##### Listing

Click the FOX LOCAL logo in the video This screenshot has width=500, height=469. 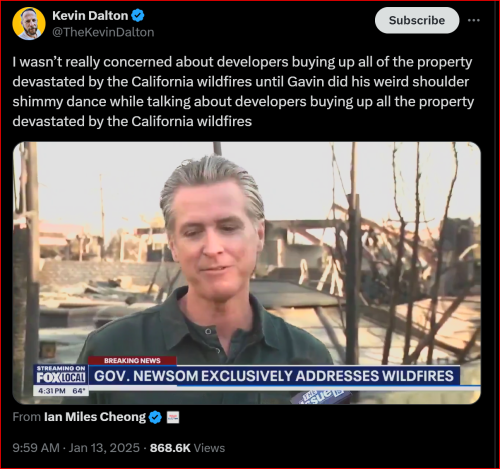coord(61,378)
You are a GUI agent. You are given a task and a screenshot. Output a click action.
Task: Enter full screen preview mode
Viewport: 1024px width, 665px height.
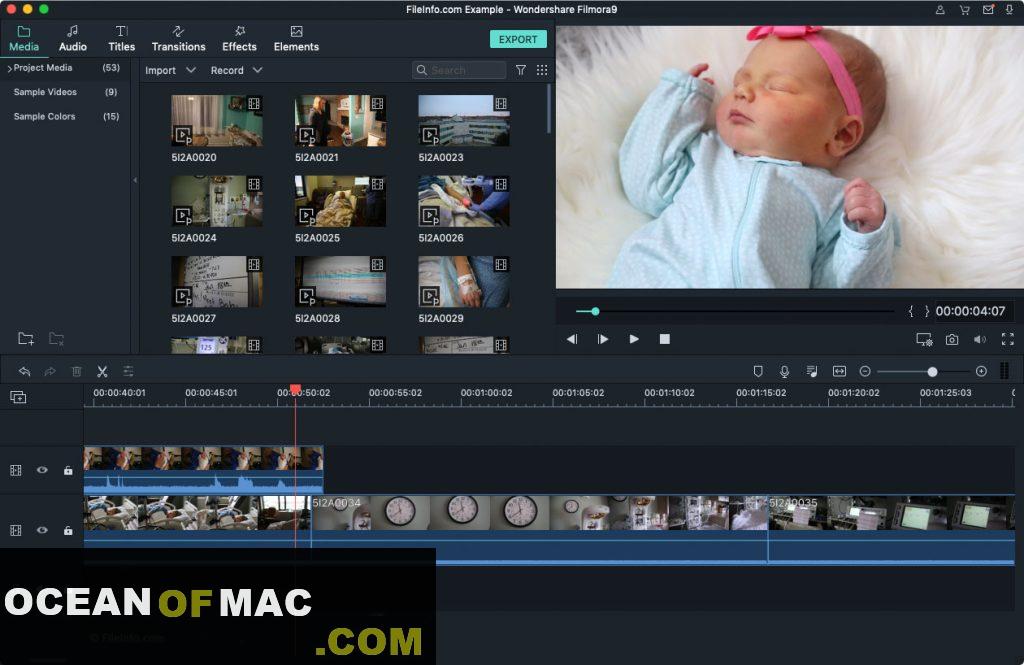[1008, 339]
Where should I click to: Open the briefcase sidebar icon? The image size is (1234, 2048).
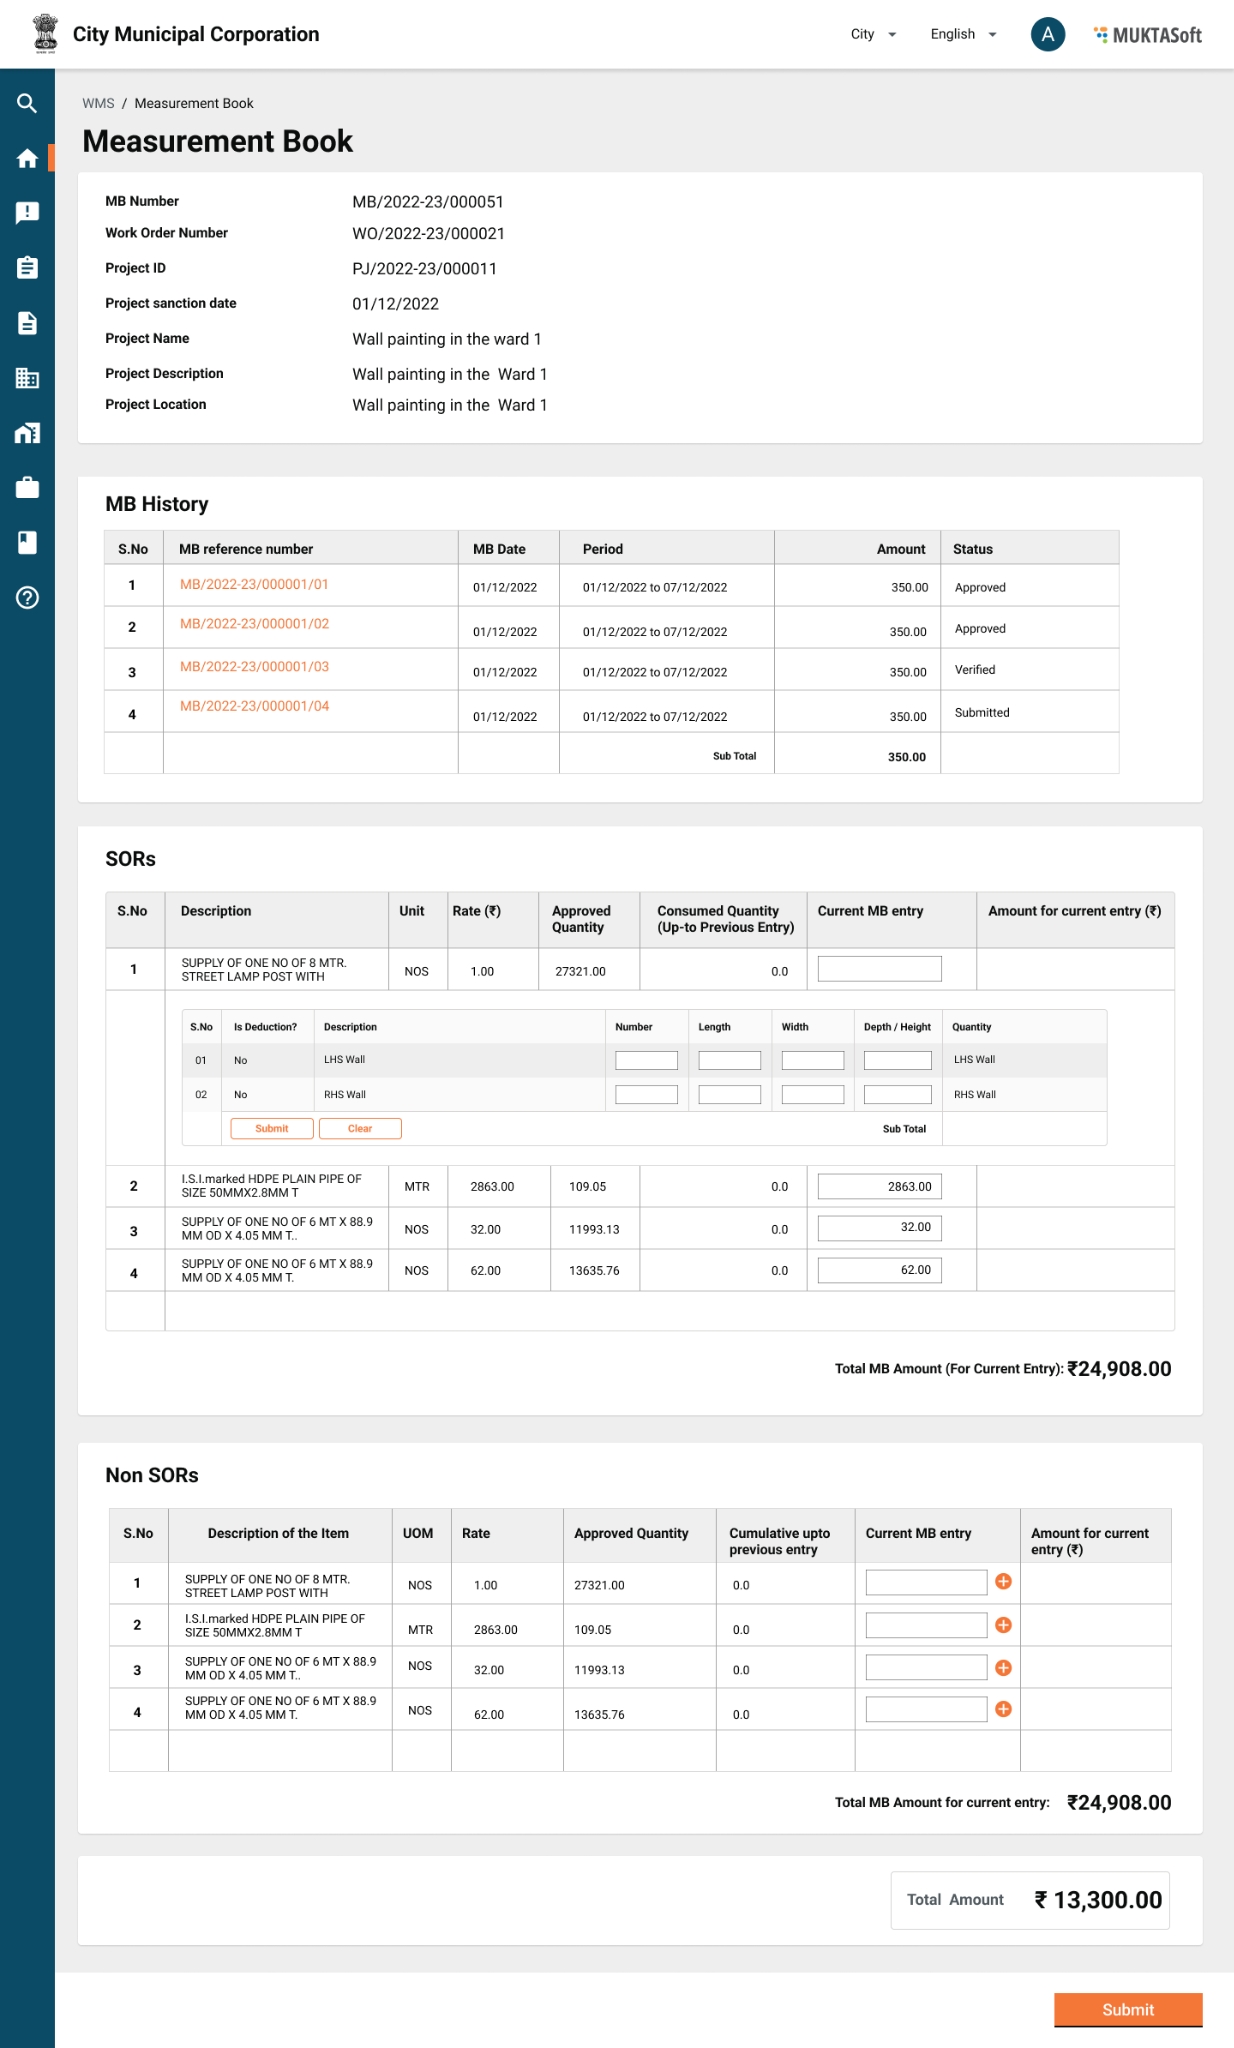coord(27,488)
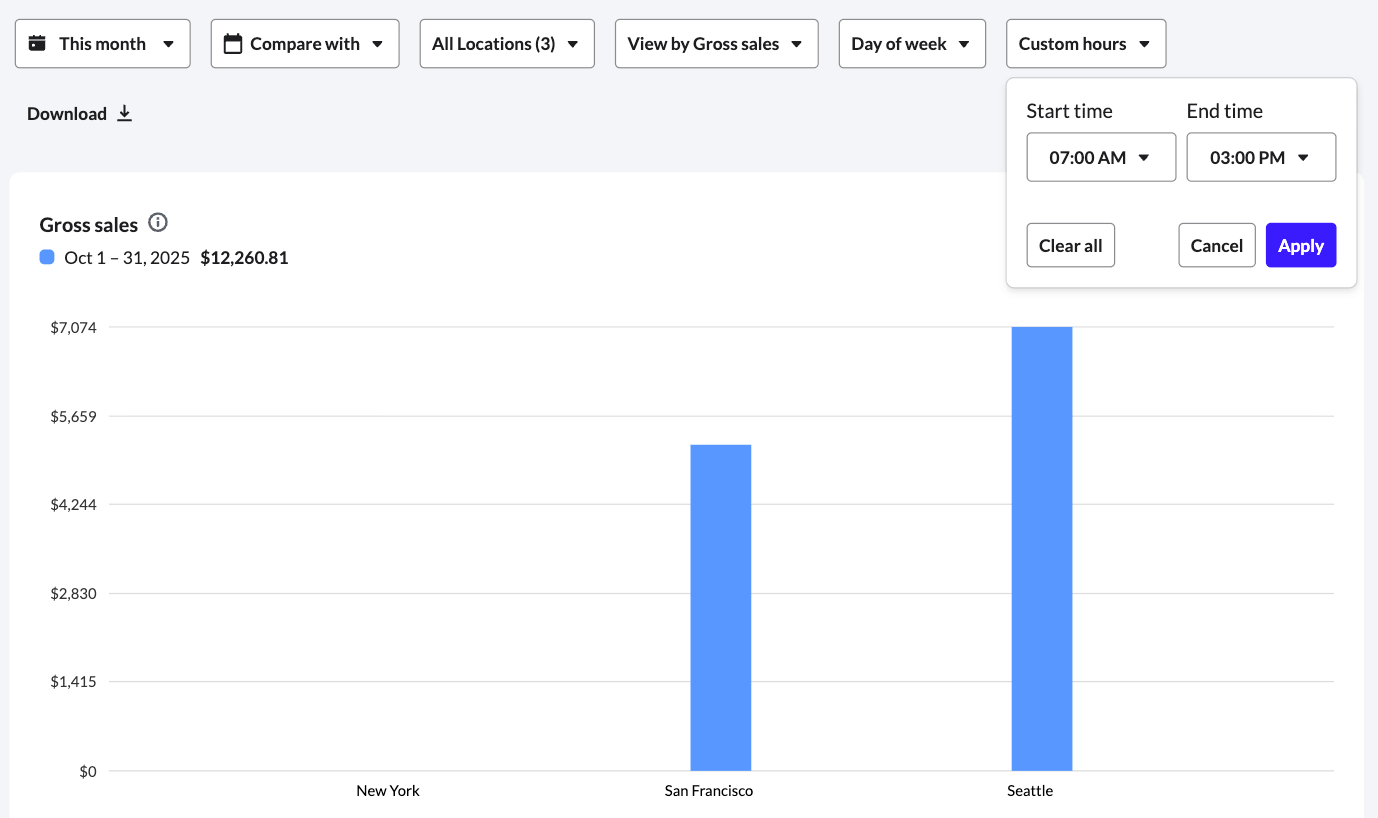Viewport: 1378px width, 818px height.
Task: Open the View by Gross sales dropdown
Action: pos(716,43)
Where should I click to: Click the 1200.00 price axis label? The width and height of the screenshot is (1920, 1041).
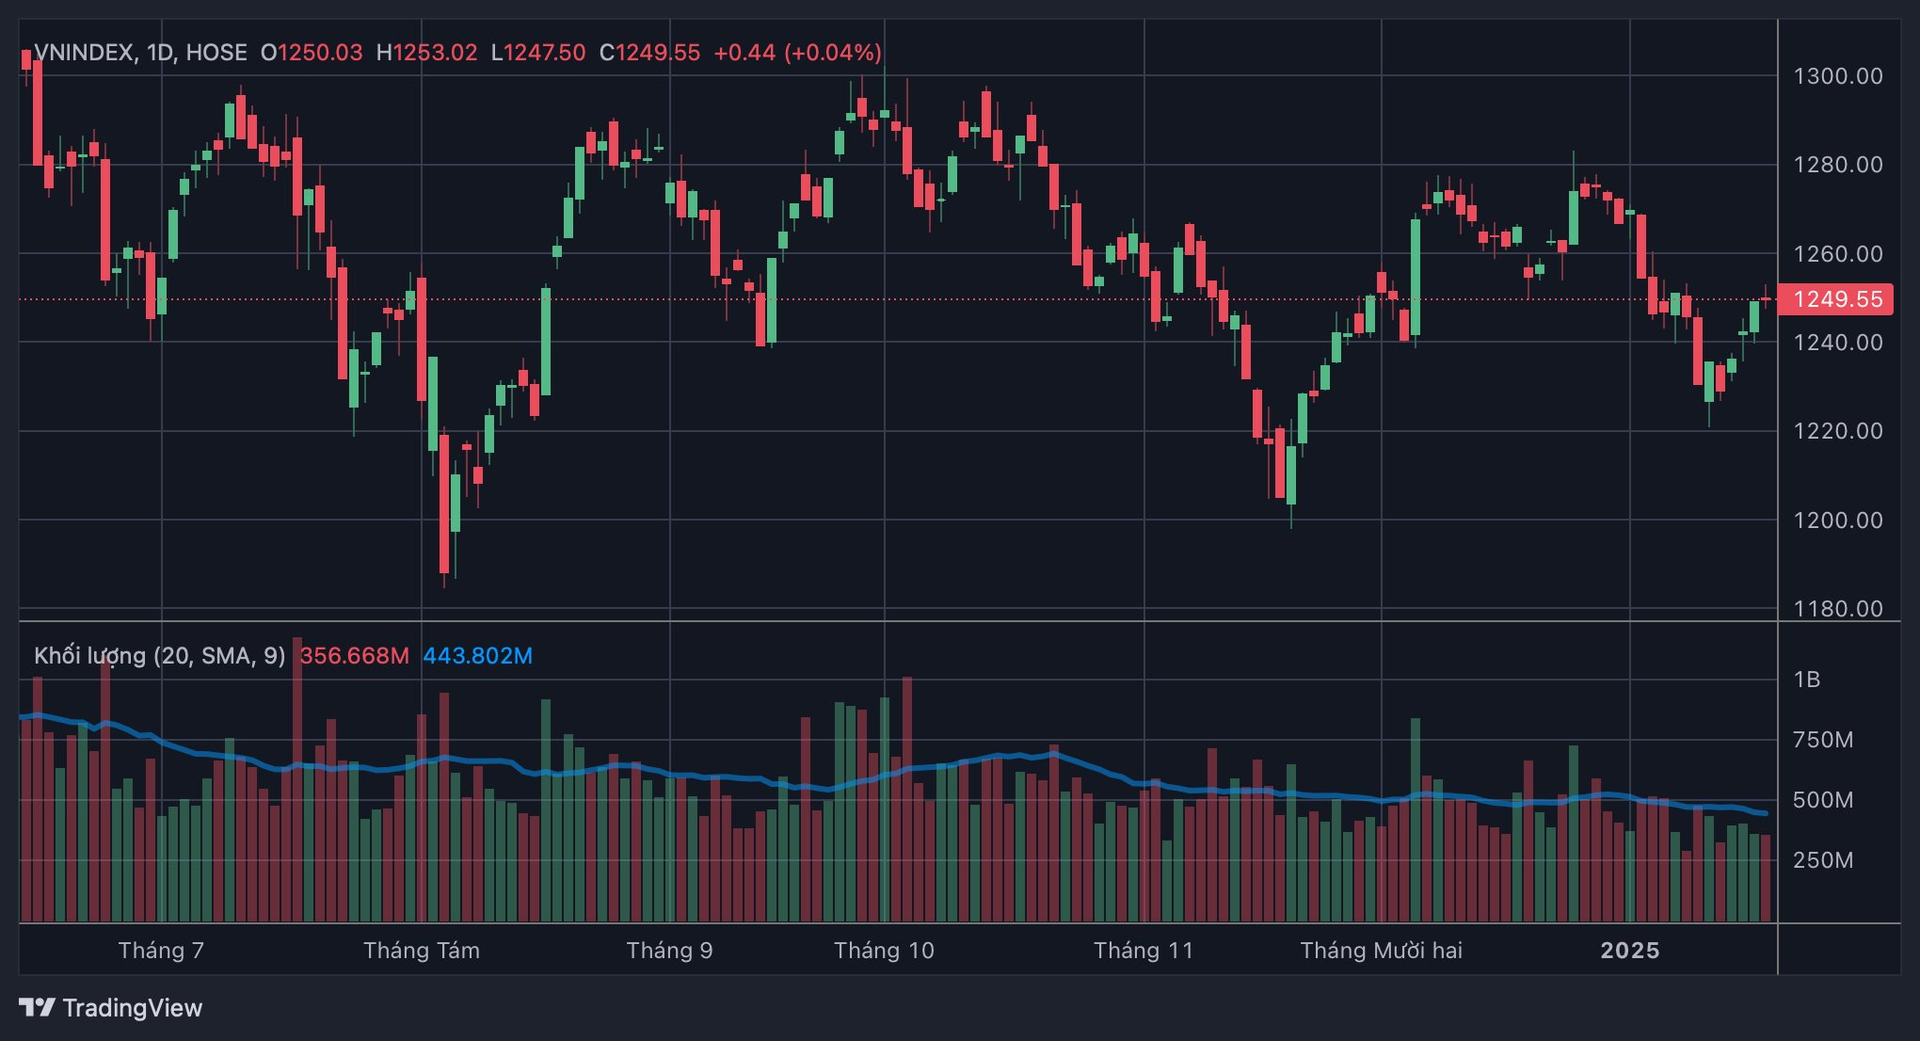tap(1837, 520)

##########

→ **Short exercise**: Rewrite the stretch from the line containing "You are a GUI" through the end of the listing, changing "screenshot" to "screen image" and leaving everything else unchanged. Omit the pictures from your answer.

→ **Answer for the task**:
You are a GUI agent. You are given a task and a screen image. Output a click action.
Task: Enter full screen preview mode
Viewport: 1024px width, 665px height.
[1008, 339]
Where should I click to: Open the briefcase sidebar icon? The image size is (1234, 2048).
coord(27,488)
Viewport: 1378px width, 818px height.
Task: Open the View by Gross sales dropdown
Action: pos(716,43)
Where should I click to: Click the 1200.00 price axis label? The width and height of the screen image is (1920, 1041).
tap(1837, 520)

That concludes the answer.